Formula One governing body FIA reveals customer data breach

Fédération Internationale de l’Automobile said it experienced a data security incident that followed a phishing attack on its email accounts.

Fédération Internationale de l’Automobile (FIA) is the governing body for many auto racing events, including Formula One. Its most prominent role is in the licensing and sanctioning of Formula One, World Rally Championship, World Endurance Championship, TCR World Tour, World Rallycross Championship, Formula E, and various other forms of racing.

In a data security incident notice posted on its website, FIA said threat actors mounted a phishing attack to compromise two internal email accounts subsequently gained access to personal data contained in those email accounts.

“The FIA took all actions to rectify the issues, notably in cutting the illegitimate accesses in a very short time, once it became aware of the incidents,” reads the notice.

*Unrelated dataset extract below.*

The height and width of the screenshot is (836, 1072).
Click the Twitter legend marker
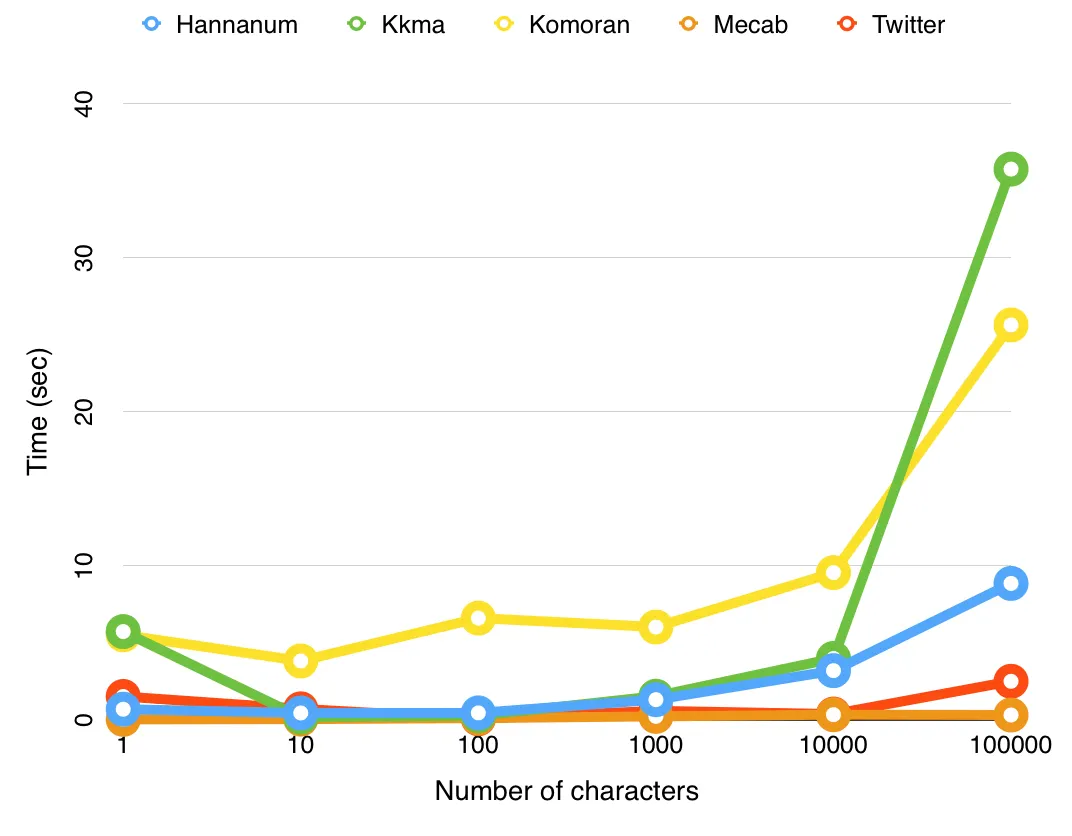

The governing body has notified Commission Nationale de l’Informatique et des Libertés (the French data protection regulator), and the Préposé Fédéral à la Protection des Données et à la Transparence (the Swiss data protection regulator) about the incident and is working with them to resolve the issue at the earliest. FIA said it also implemented additional security measures to avoid similar incidents in the future.

“The FIA regrets any concern caused to the affected individuals. We take our data protection and information security obligations very seriously and continuously review our systems to ensure they are robust, in the context of evolving cyber-criminality. The FIA has put additional security measures in place to protect against any future attacks,” FIA added.

The organisation is yet to share details on when it detected the incident, the number of affected people or the nature of the compromised data. No hacker group has claimed responsibility for the data security incident at the time of publishing.